Given records:
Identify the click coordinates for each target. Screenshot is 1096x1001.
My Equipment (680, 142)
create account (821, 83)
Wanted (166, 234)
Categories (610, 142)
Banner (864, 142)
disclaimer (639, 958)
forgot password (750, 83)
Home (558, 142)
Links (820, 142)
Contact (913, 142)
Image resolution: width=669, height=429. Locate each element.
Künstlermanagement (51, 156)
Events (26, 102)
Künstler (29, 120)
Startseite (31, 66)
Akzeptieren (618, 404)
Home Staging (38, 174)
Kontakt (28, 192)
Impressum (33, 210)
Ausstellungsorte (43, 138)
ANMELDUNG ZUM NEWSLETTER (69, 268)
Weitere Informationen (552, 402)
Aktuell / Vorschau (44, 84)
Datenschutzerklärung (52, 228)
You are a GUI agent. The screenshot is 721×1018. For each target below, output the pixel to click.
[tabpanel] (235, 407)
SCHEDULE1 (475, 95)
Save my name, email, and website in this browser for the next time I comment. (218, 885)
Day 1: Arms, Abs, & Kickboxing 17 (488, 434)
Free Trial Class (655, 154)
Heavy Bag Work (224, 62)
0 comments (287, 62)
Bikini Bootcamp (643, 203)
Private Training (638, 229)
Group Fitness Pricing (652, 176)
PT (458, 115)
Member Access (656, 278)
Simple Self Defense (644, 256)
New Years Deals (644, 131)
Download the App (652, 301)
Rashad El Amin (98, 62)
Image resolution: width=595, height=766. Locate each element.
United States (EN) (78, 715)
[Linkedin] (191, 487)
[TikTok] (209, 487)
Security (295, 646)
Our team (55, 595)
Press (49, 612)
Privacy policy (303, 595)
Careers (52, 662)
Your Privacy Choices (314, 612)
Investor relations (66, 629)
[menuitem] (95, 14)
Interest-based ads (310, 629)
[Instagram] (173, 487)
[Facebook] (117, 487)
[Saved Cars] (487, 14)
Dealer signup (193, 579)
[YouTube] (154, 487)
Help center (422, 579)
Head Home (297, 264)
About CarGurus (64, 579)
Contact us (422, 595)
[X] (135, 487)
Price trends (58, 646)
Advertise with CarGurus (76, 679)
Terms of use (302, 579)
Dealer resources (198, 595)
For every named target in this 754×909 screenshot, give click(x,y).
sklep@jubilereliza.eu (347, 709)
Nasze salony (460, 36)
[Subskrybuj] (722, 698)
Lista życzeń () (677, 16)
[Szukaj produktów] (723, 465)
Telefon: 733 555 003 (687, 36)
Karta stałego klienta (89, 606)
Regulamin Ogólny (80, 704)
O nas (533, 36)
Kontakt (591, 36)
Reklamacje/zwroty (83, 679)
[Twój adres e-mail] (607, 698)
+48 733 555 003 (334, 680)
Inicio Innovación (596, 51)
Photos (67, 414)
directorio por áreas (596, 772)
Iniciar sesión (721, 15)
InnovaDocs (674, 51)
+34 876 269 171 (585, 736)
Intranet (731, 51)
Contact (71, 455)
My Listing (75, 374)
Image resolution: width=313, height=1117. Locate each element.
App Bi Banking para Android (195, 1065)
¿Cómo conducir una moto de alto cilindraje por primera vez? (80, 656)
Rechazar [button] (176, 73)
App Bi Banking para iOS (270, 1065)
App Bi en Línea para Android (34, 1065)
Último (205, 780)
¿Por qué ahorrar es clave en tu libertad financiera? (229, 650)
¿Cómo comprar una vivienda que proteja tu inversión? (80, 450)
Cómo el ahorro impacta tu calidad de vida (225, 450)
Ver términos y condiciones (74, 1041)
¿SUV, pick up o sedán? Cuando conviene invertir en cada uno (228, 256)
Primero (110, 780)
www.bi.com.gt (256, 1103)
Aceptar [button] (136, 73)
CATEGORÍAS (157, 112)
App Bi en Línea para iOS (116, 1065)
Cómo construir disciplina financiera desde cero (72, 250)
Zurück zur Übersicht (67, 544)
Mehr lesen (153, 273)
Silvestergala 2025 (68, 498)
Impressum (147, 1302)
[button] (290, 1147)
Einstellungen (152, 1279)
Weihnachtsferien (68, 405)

Aim of the exercise: Pick out every line in the material above that contains the string "target", and copy each one. Letter case counts.

Full output:
Identify the click coordinates for each target. Screenshot is 1096x1001.
You are a GUI agent. The screenshot is 721×1018. For each target below, output the pixel to click.
For every named target in this 754×909 screenshot, give click(x,y).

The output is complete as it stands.